Sixty meters off that point was one and a half meters of the reason I’d run the war gauntlet. It lay suspended in an enormous current line that the GTs in these parts seem to gravitate towards. Vertical striations across its flank, dark and dramatic like the graphite faces below me and intimidating for I knew it’s power and temperament. Teaser was the first thing that popped into my head. I tried a cast, but even wind assisted I was at best half way there.
I was truly alone. Not just by distance to my fellow anglers or skippers or even the fisherman in the bays towards Kilmia, but alone in consequence. The surge teasing me with each pull that uncovers those critical few meters that mean so much to a fly angler, but at all cost.

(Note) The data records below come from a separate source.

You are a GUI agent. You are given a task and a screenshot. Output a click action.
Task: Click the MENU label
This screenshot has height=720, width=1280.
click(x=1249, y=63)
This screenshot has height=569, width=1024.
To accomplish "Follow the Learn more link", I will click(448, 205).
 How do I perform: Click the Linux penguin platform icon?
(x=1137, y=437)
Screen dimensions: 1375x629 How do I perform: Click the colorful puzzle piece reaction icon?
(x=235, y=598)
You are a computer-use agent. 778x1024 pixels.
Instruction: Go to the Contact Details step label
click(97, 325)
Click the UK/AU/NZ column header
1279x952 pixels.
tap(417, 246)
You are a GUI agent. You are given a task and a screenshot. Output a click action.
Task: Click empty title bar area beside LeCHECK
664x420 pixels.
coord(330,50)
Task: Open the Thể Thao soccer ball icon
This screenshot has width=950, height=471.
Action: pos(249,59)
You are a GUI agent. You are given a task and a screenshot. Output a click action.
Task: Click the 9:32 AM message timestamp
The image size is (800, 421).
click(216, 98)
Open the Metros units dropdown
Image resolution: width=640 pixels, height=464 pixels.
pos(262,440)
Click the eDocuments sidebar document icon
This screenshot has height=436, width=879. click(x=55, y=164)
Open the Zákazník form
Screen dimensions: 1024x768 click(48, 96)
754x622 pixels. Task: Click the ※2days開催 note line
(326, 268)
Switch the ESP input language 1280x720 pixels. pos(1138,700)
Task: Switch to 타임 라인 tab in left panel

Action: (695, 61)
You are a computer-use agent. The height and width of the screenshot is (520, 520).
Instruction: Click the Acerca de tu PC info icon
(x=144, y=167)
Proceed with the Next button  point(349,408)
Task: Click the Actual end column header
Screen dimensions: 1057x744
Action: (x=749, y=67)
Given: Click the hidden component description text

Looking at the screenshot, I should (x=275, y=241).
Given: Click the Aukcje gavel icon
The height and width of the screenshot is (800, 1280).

And so I waited, an impossibly long time for the shot at my Kudu, or perhaps never. I’d been tempted by the prospect of using current, I’d been tempted by return by boat, but somehow the ridiculous set of ethical criteria we measure ourselves against in this strange sport held me in restraint. I would get my chance. It had been years already, but it will come and it will feel right and my own and I may not share it and just simmer in the pride of accomplishment and secret. The single victory from a war of a thousand losses will be enough for my ego. It was however not that day, and, although smarts may bring the day closer and increase the frequency, it’s just not the way that hunting should be.